Tech Tuesday

Back to Basics for Weed Control - Consider Mode of Action

Weed resistance management remains a hot topic, but a little planning can really help.

New-tech crops over the past 12 years have revolutionized how you farm, creating more efficient ways to stop weeds and insects in corn, soybeans and cotton. However, the rising specter of weed resistance is a concern for more producers as they struggle with ways to stop tough weed competitors.

The key is managing your modes of action and making sure that what goes in the sprayer tank is diverse enough to tackle the range of weeds in your fields. For the past few years the top weed scientists in the country have been giving talks on this topic, noting that knowing a herbicide's mode of action can help you manage tough problems.

In fact, some of those same Extension experts say that it's better to manage your fields as if you have resistant weeds, even if you don't. The easiest way to control resistance is to make sure it doesn't show up in your field.

Weed resistance isn't a new issue. In fact the list of weeds resistant to at least one herbicide mode of action is pretty long - from tried-and-true tools like atrazine to ALS inhibitors, there are weeds that shine through after a spraying. But mixing up the controls, and giving weeds a one-two or a one-two-three punch that may include new modes of action is important too.

That's growing in importance too as some species of weeds are being found to contain resistance to two or more modes of action. And knowing that can help guide your program too.

The challenge is that you have to keep up on modes of action to know what works best and how you're "mixing it up" for your farm. That's where your crop protection dealer or consultant comes in. The tank-mixes you work up and the approaches you use for 2010 can help stall the problem.

If you're already dealing with herbicide-resistant weeds, changing up your program will help keep them at bay. A recent paper published in the February edition of Weed Science notes that cotton producers weren't using resistance management strategies for two reasons.

First, many felt a new technology would come along soon to help overcome the problem.
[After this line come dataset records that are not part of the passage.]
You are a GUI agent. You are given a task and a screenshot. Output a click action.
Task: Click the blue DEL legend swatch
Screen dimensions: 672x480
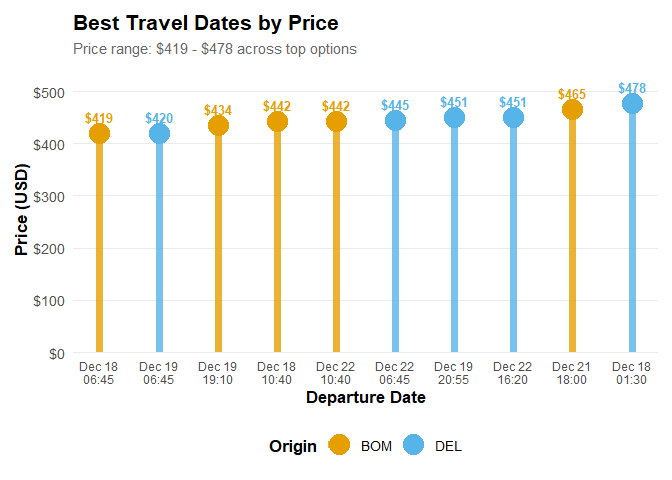click(414, 446)
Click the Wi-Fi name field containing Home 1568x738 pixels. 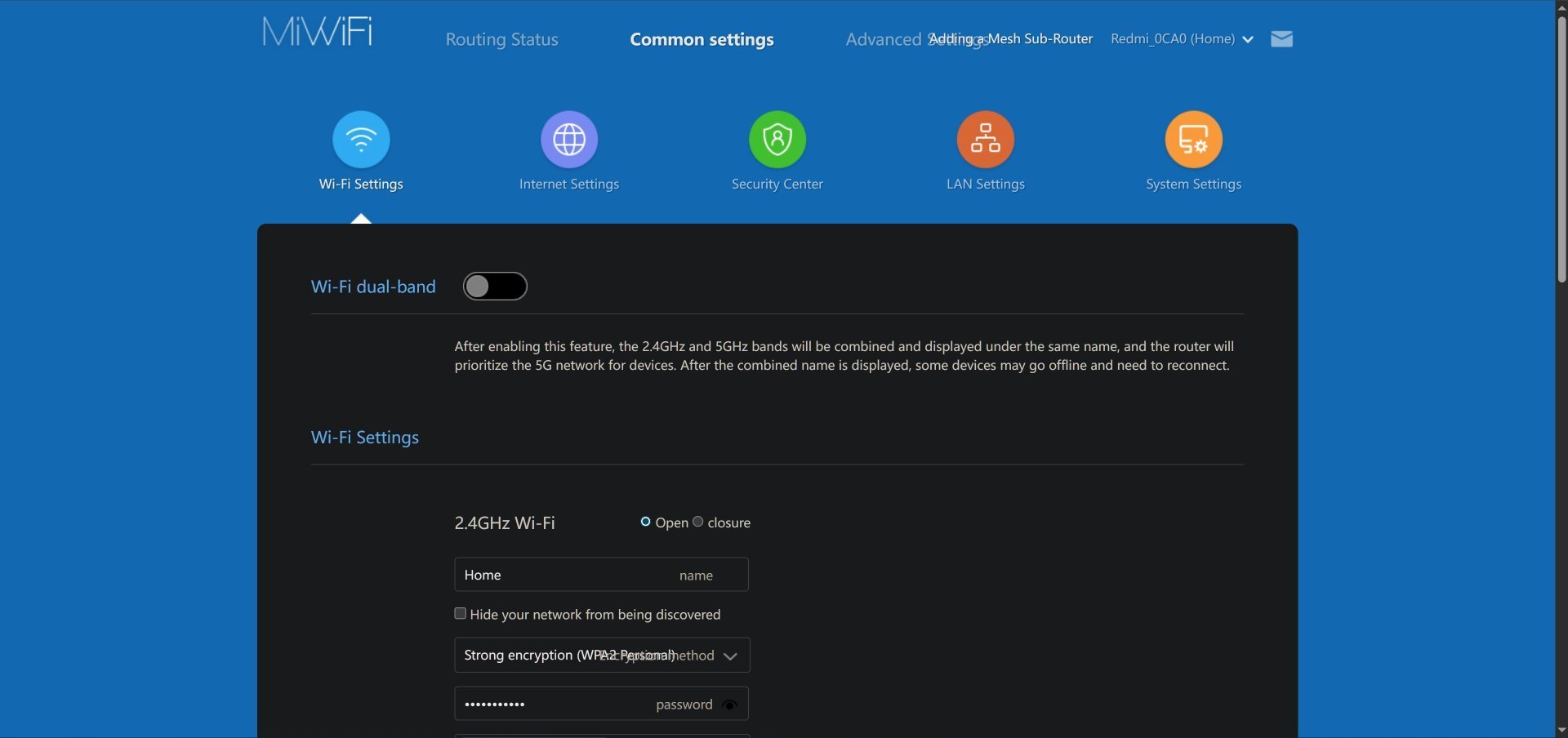coord(564,575)
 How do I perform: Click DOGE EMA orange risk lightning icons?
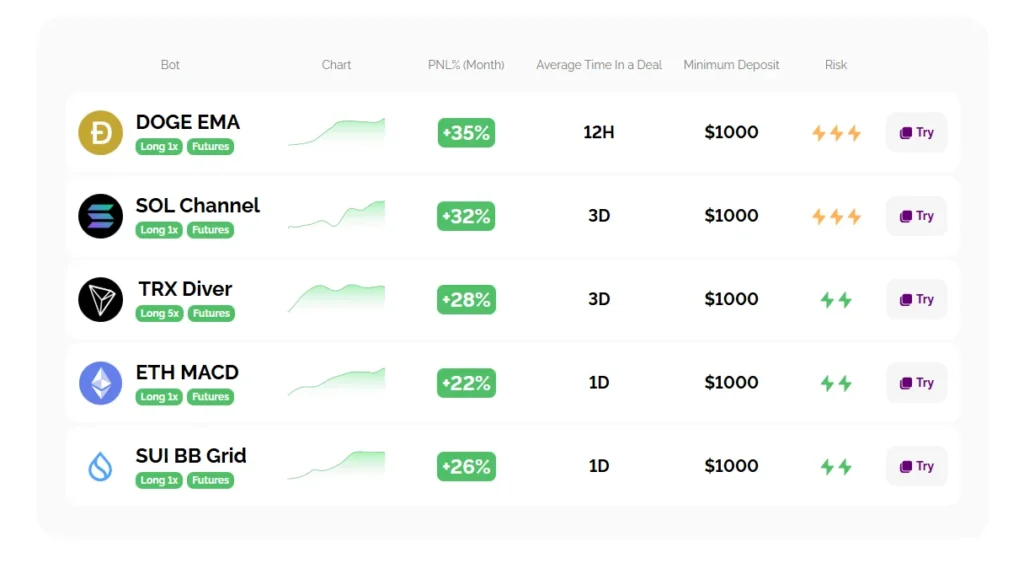836,133
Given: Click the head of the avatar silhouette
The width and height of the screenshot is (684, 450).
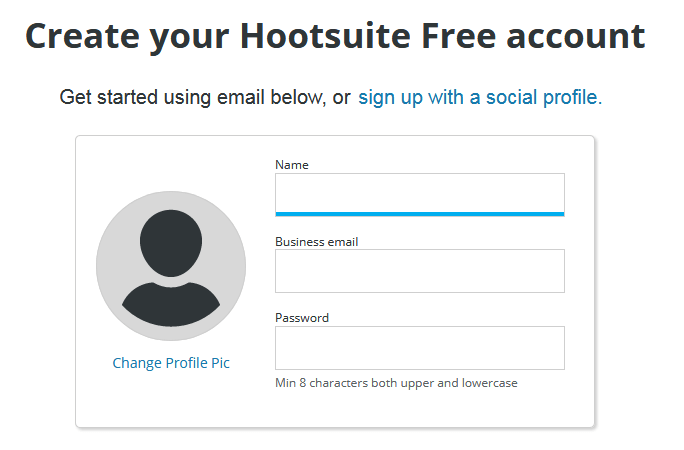Looking at the screenshot, I should tap(171, 244).
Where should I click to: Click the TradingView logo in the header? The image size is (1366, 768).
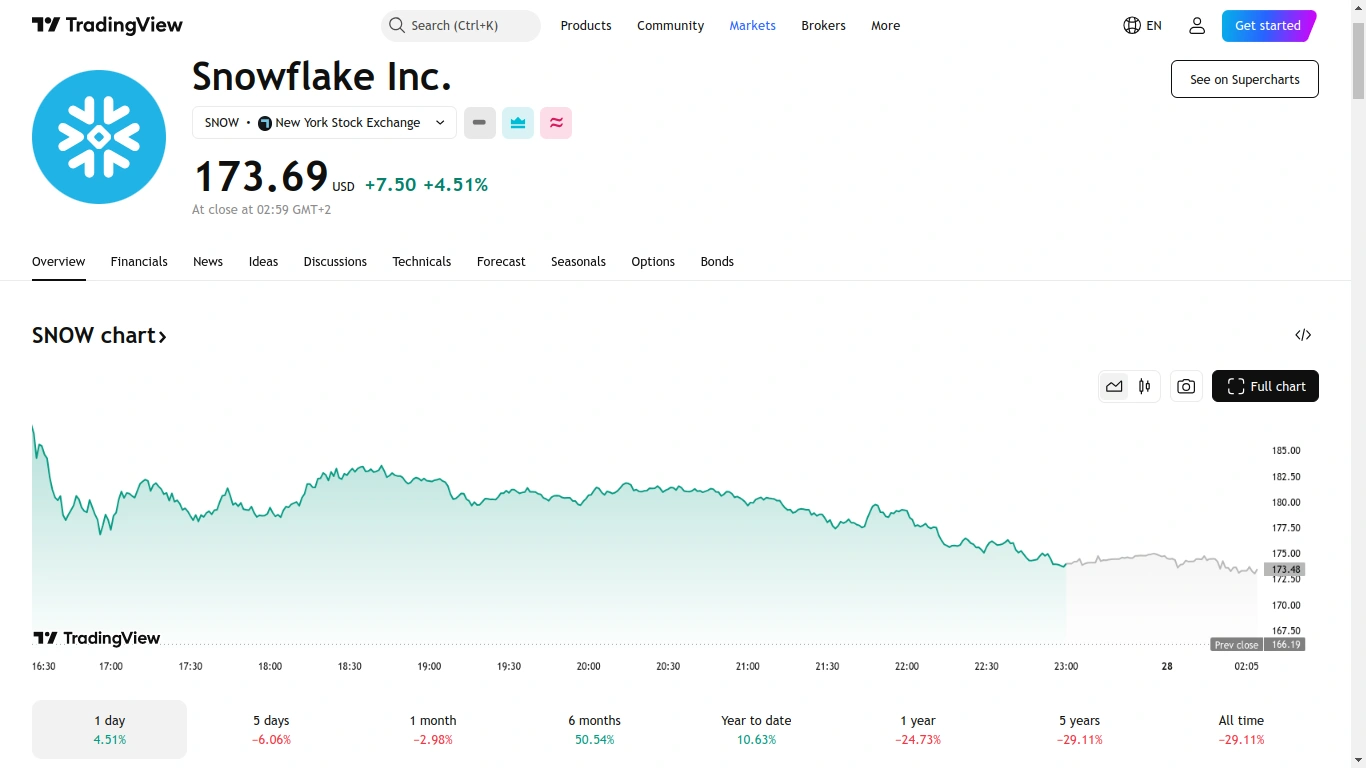tap(107, 26)
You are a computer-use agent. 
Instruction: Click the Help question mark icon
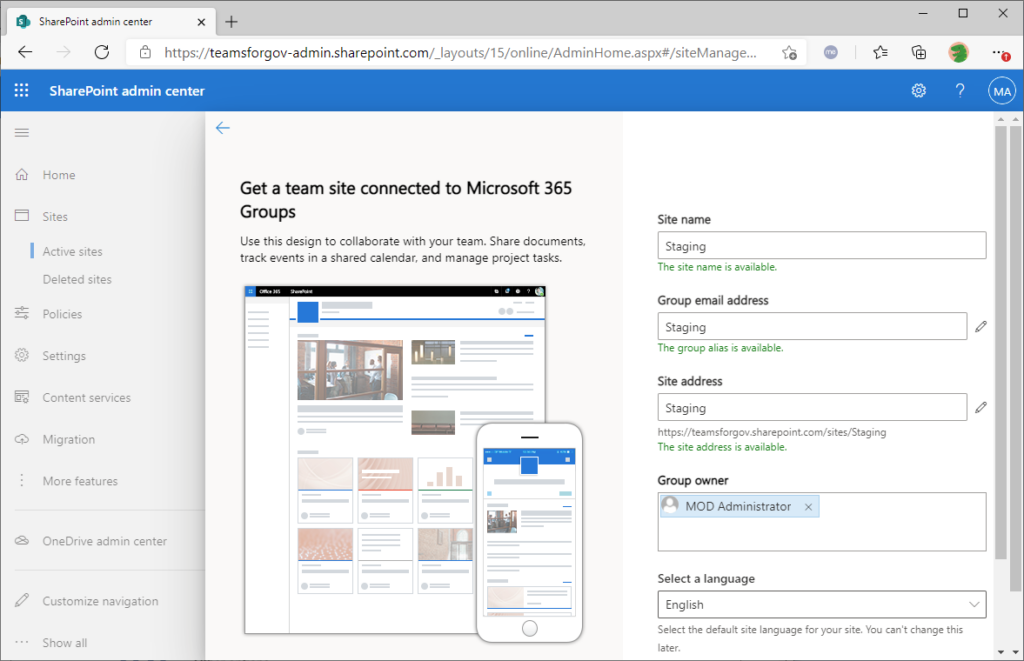959,90
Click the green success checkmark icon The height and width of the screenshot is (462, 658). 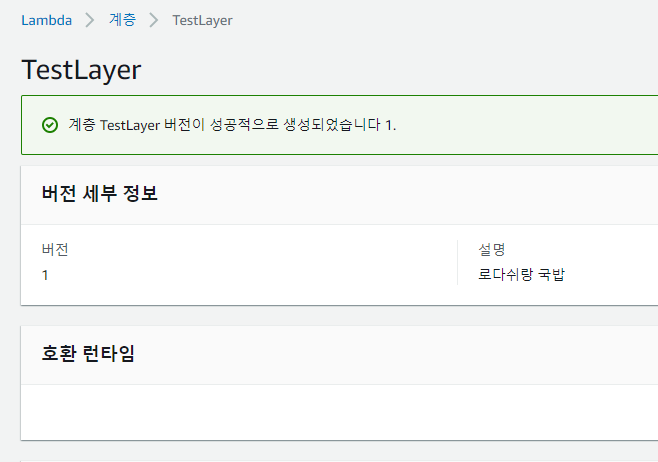(49, 125)
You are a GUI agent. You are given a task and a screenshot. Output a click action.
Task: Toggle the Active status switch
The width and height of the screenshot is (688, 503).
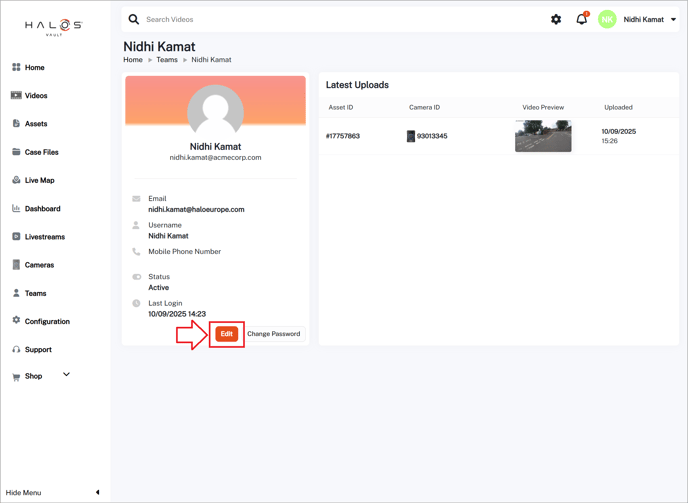pos(137,277)
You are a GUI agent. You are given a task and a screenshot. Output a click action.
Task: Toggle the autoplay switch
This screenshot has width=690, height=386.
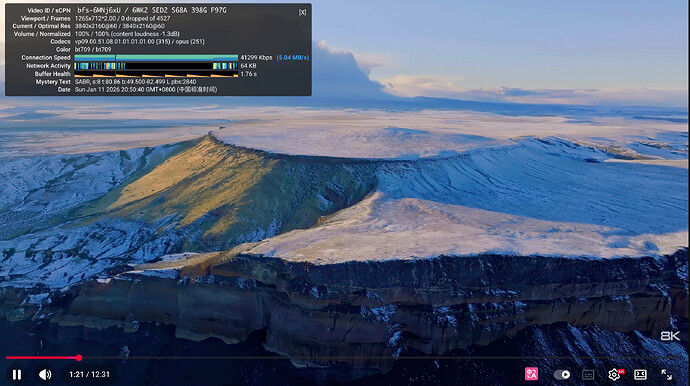pos(562,375)
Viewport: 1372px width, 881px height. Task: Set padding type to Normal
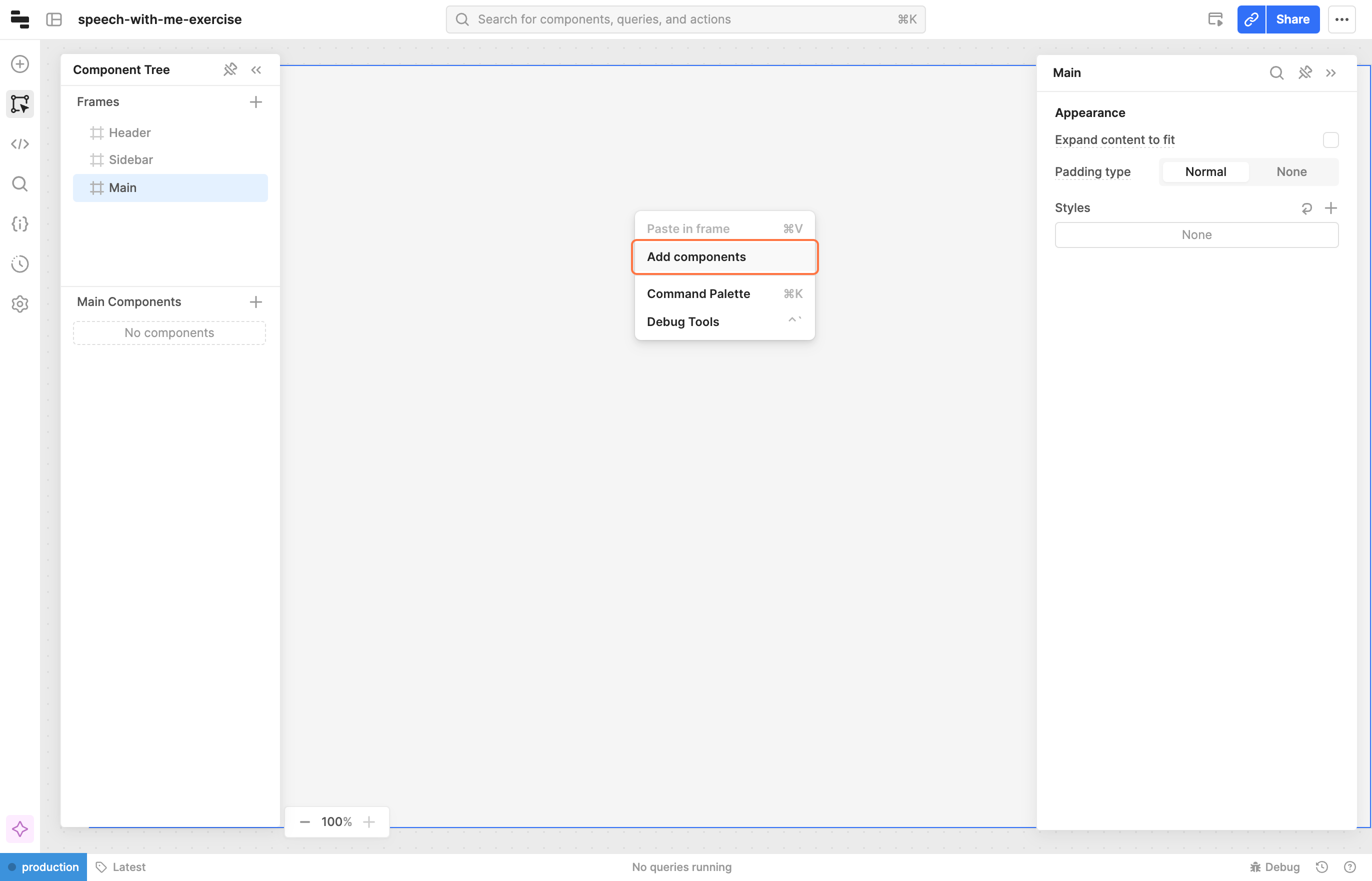point(1205,172)
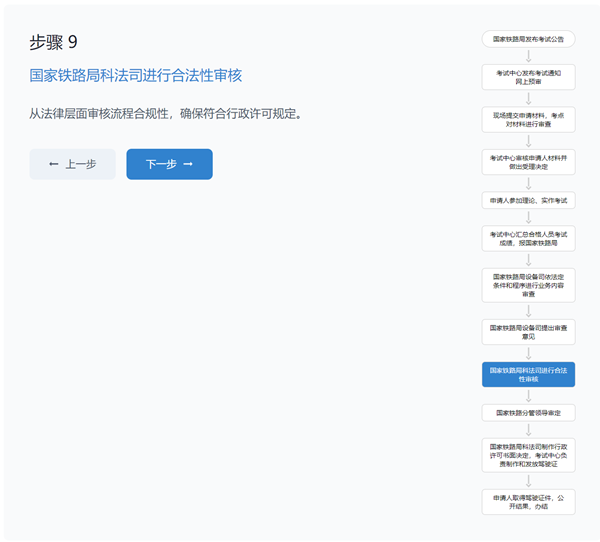Select 国家铁路局设备司提出审查意见 node
Image resolution: width=600 pixels, height=542 pixels.
[x=528, y=331]
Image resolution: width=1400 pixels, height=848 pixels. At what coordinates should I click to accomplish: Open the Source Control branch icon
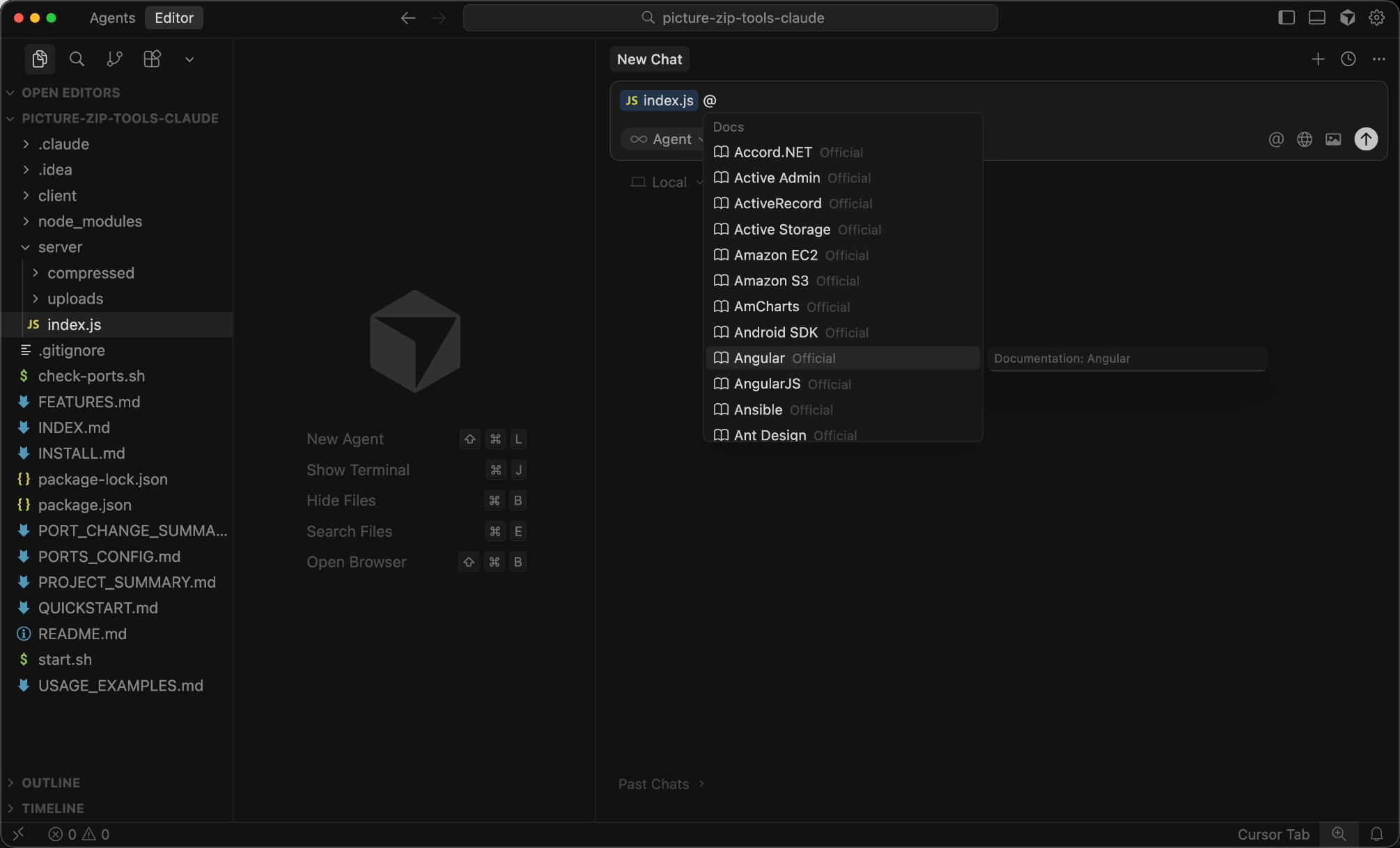tap(115, 59)
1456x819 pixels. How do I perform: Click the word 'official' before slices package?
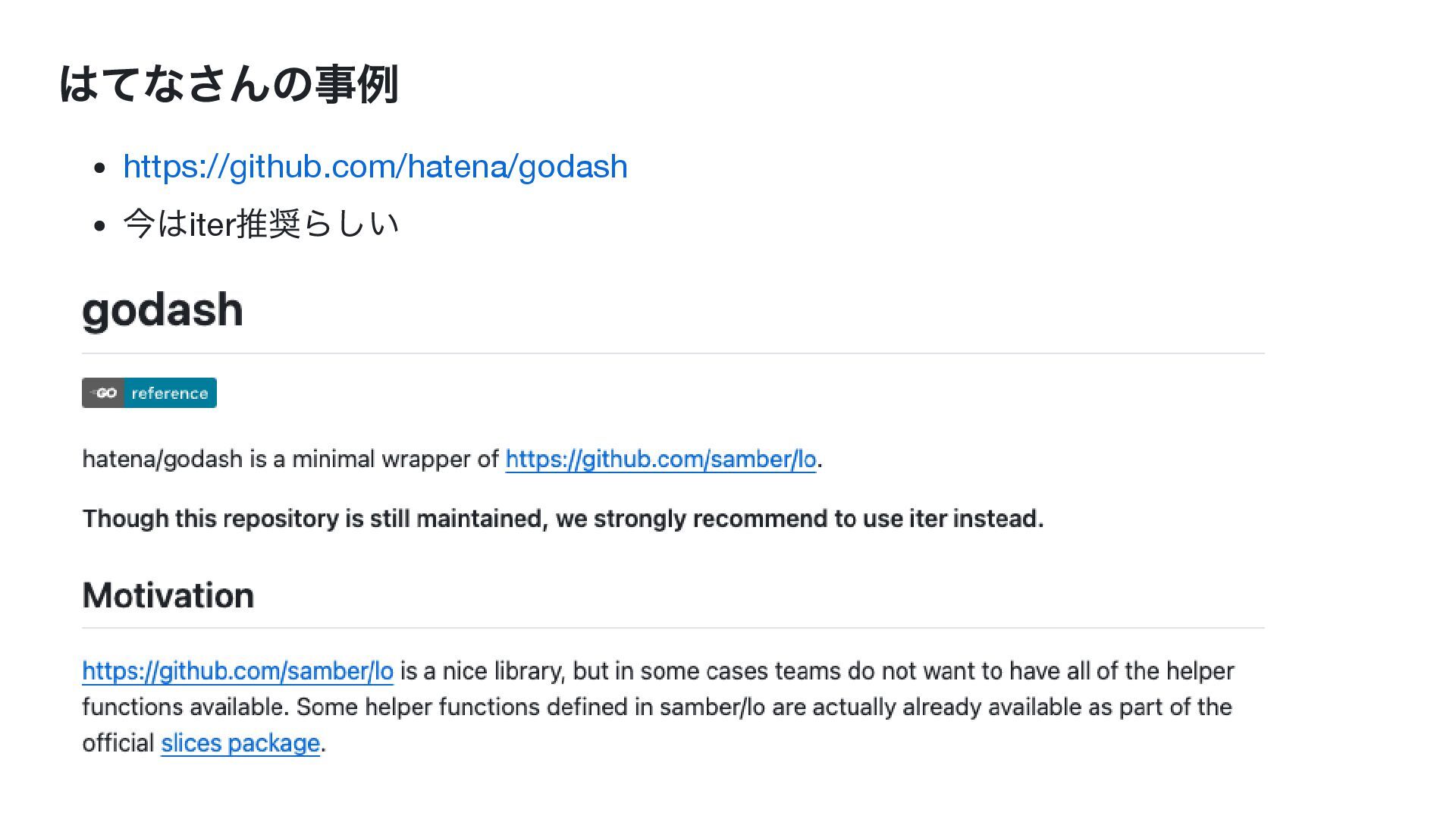[x=118, y=743]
And second, a lot of producers feel that resistance will come no matter what they do because it can be spread from neighbor's fields.

Neither of those assertions is entirely true. The industry is working hard on new modes of action, but it could be years before they hit the market. As for how resistance spreads? In fact, you can create your own resistance in the field, no matter what the neighbor does if you keep hammering your weed population with only one mode of action.

This crop season is shaping up to be a doozie with the winter you've experienced, but as you make crop protection choices, look at the tools out there. Select tank mixes that add a lot of variety to the modes of action you hit weeds with. And in the long run you can keep resistant weeds under control. It's worth the investment.